Oil pipeline review to be co-led by NY environmental agency

By Mary Esch, Associated Press

Oversight of a new oil pipeline between the Port of Albany and New Jersey refineries will be led jointly by New York's Department of Environmental Conservation and Thruway Authority.

ALBANY, N.Y. (AP) — Oversight of a new oil pipeline between the Port of Albany and New Jersey refineries will be led jointly by New York's Department of Environmental Conservation and Thruway Authority, the agencies announced Monday.

The announcement followed weeks of letters and resolutions from local officials and environmental groups opposing the Thruway Authority's request for sole lead agency status. In a Dec. 16 letter to DEC, Scenic Hudson, Riverkeeper, Catskill Mountainkeeper, Sierra Club and Environmental Advocates of New York said DEC "is in the best position to conduct the necessary and thoroughgoing environmental review that this project demands."

Four counties, three cities and 21 towns and villages in the project's path also objected to the Thruway Authority's request for lead status in the review.

Pilgrim Pipeline Holdings LLC, based in Canton, Connecticut, is developing a 178-mile project with two parallel underground pipelines between supply and distribution terminals in Albany and Linden, New Jersey. Crude oil will be delivered south to refineries, and gasoline and home heating oil will be shipped north to consumers.

The project will occupy 116 miles of Thruway right of way through the Hudson Valley.

Scenic Hudson objected to the decision to give the Thruway Authority joint lead agency status with DEC, saying that could undermine the thoroughness of the environmental and public health impact review.
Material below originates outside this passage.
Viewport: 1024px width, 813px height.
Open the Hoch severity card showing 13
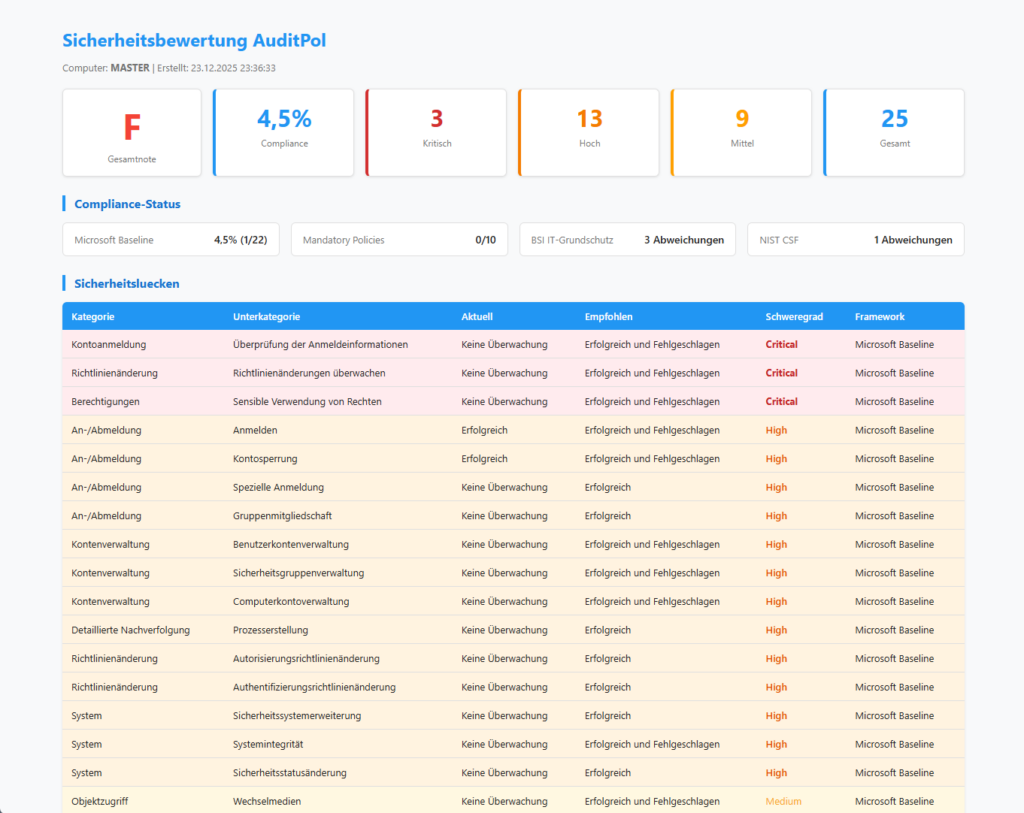coord(589,132)
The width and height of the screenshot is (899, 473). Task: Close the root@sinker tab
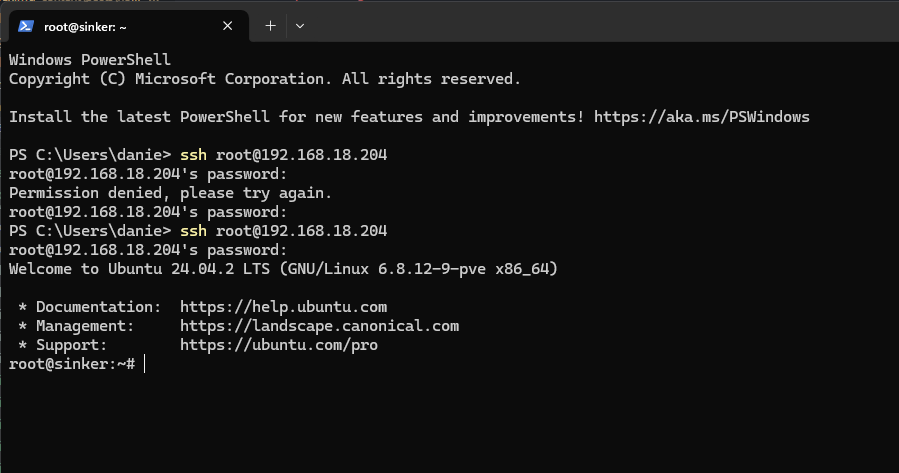(x=228, y=26)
Environmental groups said the Thruway Authority stands to benefit from fees it would collect from the pipeline, creating a conflict of interest in the environmental review.

In its letter Monday to the Thruway Authority, DEC noted that a preliminary review of the project application indicates the potential for "significant adverse environmental impacts associated with the construction and operation of the pipeline, including, but not limited to, impacts to hundreds of acres of forest, regulated water bodies and wetlands."

Environmental Advocates of New York said DEC will have to decide whether a new oil pipeline is justified in light of Democratic Gov. Andrew Cuomo's commitment to reduce carbon pollution from fossil fuels by 80 percent by 2050.

The pipeline company says transporting oil by underground pipeline is safer than the Hudson River barge and rail transport currently used, though the company doesn't propose to eliminate those transportation methods.